Sur l’alcool, si on comparait viande et alcool, on trouverait que c’est l’alcool qui est le plus diffusé. Ce qu’on boit varie fortement selon les régions, mais, de façon générale, l’Inde taxe énormément l’alcool étranger. On trouve donc beaucoup ce qui est appelé du Indian-made foreign liqueur, appellation assez amusante qui est par exemple du scotch whisky fait en Inde. C’est l’alcool chic. On trouve également de plus en plus de vin, notamment du vin rouge, qui est produit dans le Maharastra, mais qui reste très cher pour la qualité du produit. En fait, peu en boivent, et ce qui s’appelle wine est plutôt une sorte de porto indien. Le vin, on n’en boit en fait que dans les très grandes occasions. Des producteurs avaient même développé du mousseux appelé champagne, mais ont dû changer le nom.

Après, on trouve également et surtout tous les alcools locaux. Les moins forts et les moins nocifs, ce sont les alcools (« bières ») de canne à sucre et de palmier, ou de riz. Pour le reste, on trouve de l’eau de vie, mais qui peut être frelatée : ce sont des boissons qui peuvent rendre aveugle ou dont vous pouvez mourir. Ces boissons-là, on les boit en particulier dans les bidonvilles.
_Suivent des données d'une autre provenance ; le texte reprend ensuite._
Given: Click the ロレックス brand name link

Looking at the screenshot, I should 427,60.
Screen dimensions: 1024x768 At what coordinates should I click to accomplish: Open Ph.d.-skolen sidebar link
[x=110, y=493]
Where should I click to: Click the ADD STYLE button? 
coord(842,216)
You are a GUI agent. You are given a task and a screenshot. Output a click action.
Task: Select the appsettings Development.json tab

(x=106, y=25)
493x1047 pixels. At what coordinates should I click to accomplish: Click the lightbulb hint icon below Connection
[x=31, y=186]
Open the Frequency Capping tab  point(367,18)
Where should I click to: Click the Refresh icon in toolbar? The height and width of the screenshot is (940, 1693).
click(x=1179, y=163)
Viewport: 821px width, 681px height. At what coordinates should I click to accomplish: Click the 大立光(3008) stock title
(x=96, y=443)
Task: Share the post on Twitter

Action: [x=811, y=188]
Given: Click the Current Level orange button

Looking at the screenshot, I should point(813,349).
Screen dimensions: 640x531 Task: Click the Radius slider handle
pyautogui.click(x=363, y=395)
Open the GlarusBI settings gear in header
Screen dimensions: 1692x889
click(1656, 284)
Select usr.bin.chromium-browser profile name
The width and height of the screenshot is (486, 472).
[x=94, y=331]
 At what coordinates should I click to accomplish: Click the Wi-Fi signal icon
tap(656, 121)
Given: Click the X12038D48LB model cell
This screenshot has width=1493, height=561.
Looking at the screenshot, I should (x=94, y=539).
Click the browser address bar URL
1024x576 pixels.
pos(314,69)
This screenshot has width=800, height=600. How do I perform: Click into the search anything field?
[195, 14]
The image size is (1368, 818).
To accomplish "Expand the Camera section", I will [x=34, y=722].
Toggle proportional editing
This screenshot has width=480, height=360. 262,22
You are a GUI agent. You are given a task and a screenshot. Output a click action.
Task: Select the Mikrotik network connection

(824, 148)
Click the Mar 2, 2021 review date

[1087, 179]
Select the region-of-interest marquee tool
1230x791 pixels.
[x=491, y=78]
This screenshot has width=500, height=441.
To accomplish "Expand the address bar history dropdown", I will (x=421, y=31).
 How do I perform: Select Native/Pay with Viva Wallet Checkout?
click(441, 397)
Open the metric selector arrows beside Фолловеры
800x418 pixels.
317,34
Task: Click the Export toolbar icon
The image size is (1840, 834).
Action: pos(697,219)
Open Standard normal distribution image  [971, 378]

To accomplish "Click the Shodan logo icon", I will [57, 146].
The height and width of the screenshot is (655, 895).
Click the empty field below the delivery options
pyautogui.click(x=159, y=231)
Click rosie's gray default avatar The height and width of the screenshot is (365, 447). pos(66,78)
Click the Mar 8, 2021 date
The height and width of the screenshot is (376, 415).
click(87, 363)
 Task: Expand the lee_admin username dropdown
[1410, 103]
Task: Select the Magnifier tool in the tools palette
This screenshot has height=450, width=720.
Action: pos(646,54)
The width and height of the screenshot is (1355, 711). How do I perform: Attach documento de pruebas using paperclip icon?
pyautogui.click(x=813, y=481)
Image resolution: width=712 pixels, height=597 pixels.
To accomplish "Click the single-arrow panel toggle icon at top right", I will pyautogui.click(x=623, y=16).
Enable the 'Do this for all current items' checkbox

Mais l’Inde reste un État puritain. Le Gujarat, par exemple, est toujours ce qu’ils appellent un État « sec » officiellement, à savoir un État avec une prohibition totale de la consommation d’alcool. Au Tamil Nadu, l’État a pris depuis 2003 le monopole de la vente d’alcool, pour des raisons budgétaires d’abord, mais aussi morales, dans cet esprit puritain qui cherche à contrôler la consommation d’alcool, notamment chez les plus pauvres.

En fait, l’alcool est souvent associé à la consommation carnée dans certains quartiers populaires et les villages. Le bar, c’est aussi l’endroit qui sert de la viande. Au Karnataka, ils appellent ces lieux des military hotels, le terme d’hotel étant à comprendre comme un équivalent du café dans notre imaginaire. Étymologiquement, ce sont des restaurants pour militaires, parce que les militaires, eux, ont droit de manger de la viande, comme les castes de kshatriya (castes associées aux guerriers et aux princes, ndlr), ils peuvent manger de la viande et voient leur consommation d’alcool tolérée. Ils ne constituent évidemment pas la seule clientèle de ces lieux dans la réalité.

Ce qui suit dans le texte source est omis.